Sophie Paczesny, MD, PhD: Yes. And a good marker is able to differentiate this. ST2, for instance, has been evaluated against a type of rash, drug rash, or for colitis, including CMV [cytomegalovirus] colitis and Clostridium colitis. We studied markers that are specific and sensitive not only in terms of markers themselves but also specific to GVHD. The markers you talked about were mostly predictive biomarkers. That’s the biomarker that’s measured at the beginning of GVHD, and that will tell you what the outcome will be after the treatment starts.

There are even more interesting biomarkers. These are starting and are lot of ways with the same cutoff for the biomarkers at time of diagnosis early on. With a risk biomarker, where you look before the GVHD occurs, and you find the cutoff for these, ST2 is probably one of the best markers in this field…that can tell you if you will develop actual GVHD. There has been a lot of progress in GVHD. The Joseph Pidala Blood paper that was published recently on BMT CTN 1501 showed that if you look at standard risk and usable for clinical characteristics and biomarkers, you could randomize for a corticosteroid-free treatment and achieve the same outcome. That has been a pretty neat study. Biomarkers have helped in this way. The next frontier is risk biomarkers. Can we use the biomarker to say that you will develop actual GVHD?

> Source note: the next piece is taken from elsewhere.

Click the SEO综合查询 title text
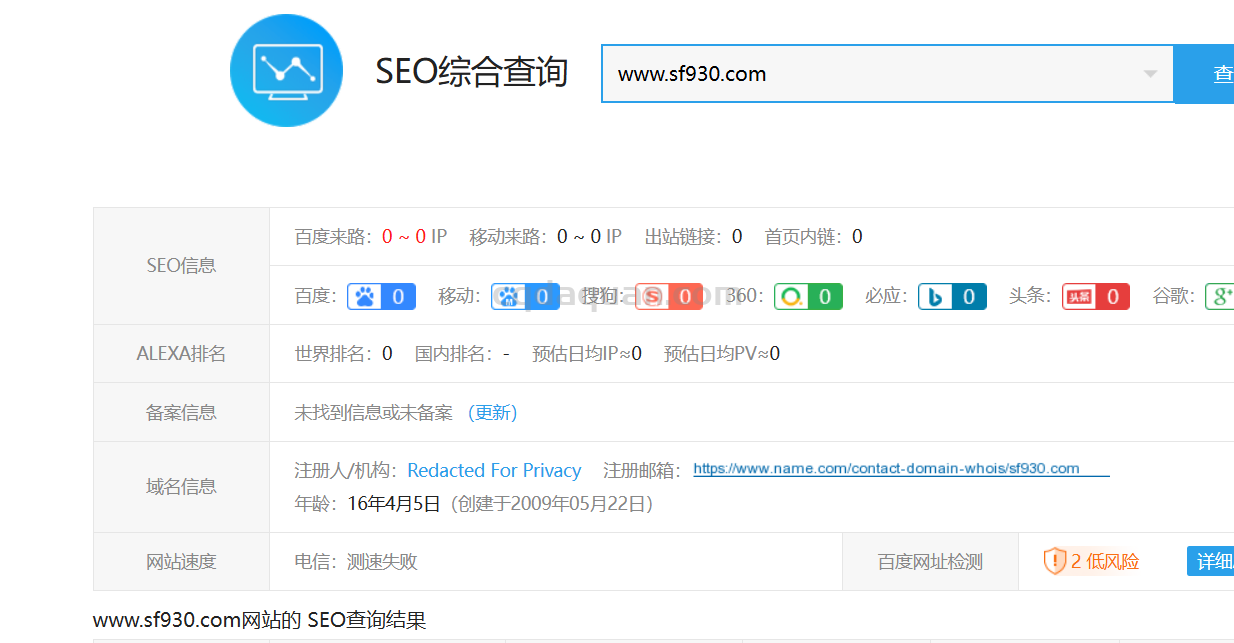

Chronic GVHD isn’t as well developed. We don’t have biomarkers as strong. One of the limitations has been the availability of samples at the right time. Most of the patients don’t have a sample at the time of diagnosis. There are some initiated from Stephanie Lee U54 consortium. NIH also has a longitudinal study, but they’re mostly rare. And even if you look at the sample biobank did by BMT CTN [Blood and Marrow Transplant Clinical Trials Network], they stopped with sampling at day 90. At diagnosis, we don’t have a lot of samples. We have some day 100 or day 90 samples, but it’s more difficult to find a risk biomarker than a diagnosis biomarker and then see if it’s eventually interesting as a risk biomarker. That being said, we’ve looked. It’s not published. We’ve looked at 1000 samples at day 90 and we think we have some interesting markers. We’ll submit soon.

Yi-Bin Chen, MD: We all look forward to being able to learn how to use these biomarkers, the ones in acute, which are already available commercially, and the ones in chronic, which we can hopefully develop.